As I was negotiating a deal for a project in 2000 contract talks sort of stalled. All of the participants from my side came to me and questioned our tactics to no end. It was always we should do this or we should have done that. Rock, why are we here right now?

“It is what it is”

“What does that mean?”

“I said, it is what it is”.

And the point to all of these folks was that a certain situation or development can’t be ordinarily explained one way or another. Ok, the client is ill-informed. Their people do not understand what is really going on here. They are afraid. We are the big private company. It is an unknown. This is perfectly natural.

It is what it is.

And that means deal with it.
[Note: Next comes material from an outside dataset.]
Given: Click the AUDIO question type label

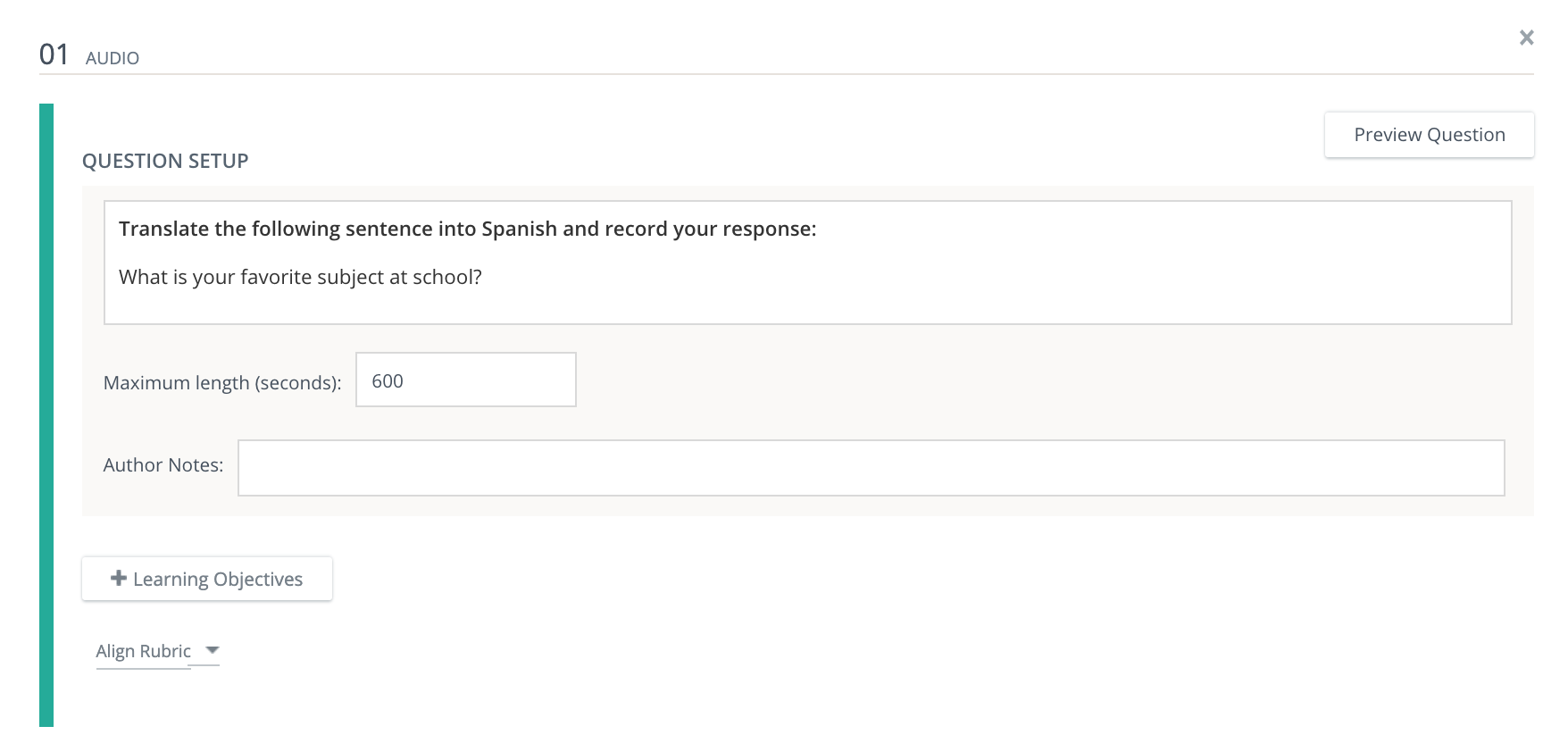Looking at the screenshot, I should click(x=113, y=58).
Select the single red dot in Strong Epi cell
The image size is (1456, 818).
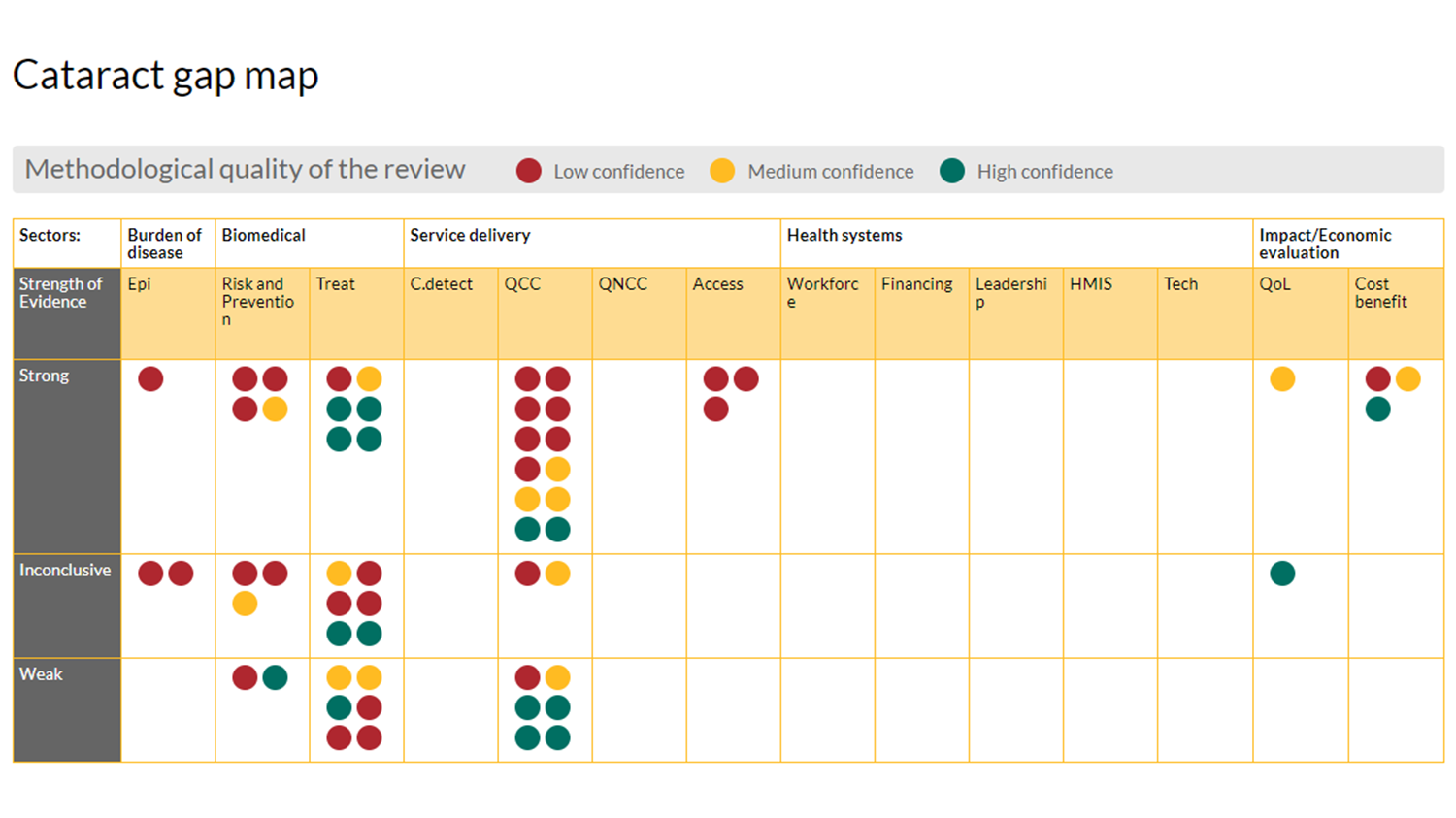(x=150, y=378)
Life and business is not simple – while everyone wants to adapt various equations to how things work, life is not science and neither is business. Sometimes you just have to have perseverance and/or an angle that ultimately works. But usually it just involves time and outlasting the other option. There is no single magic bullet. It is frankly just hard work and doing the best that you can. And if that can meet what the other party wants, you win – or live to play another day.

These same guys I worked this deal with swear to a man that they learned a lot from my “ism’s” for this project – another one was “keep working the deal” – the deal will never end unless you give up – anytime I speak to them now this always come up on how we won two marquis projects in the same year against much stellar opposition – because, frankly, we just “kept working the deal” and they now understand “it is what it is”. Seriously. And they are grown-ups.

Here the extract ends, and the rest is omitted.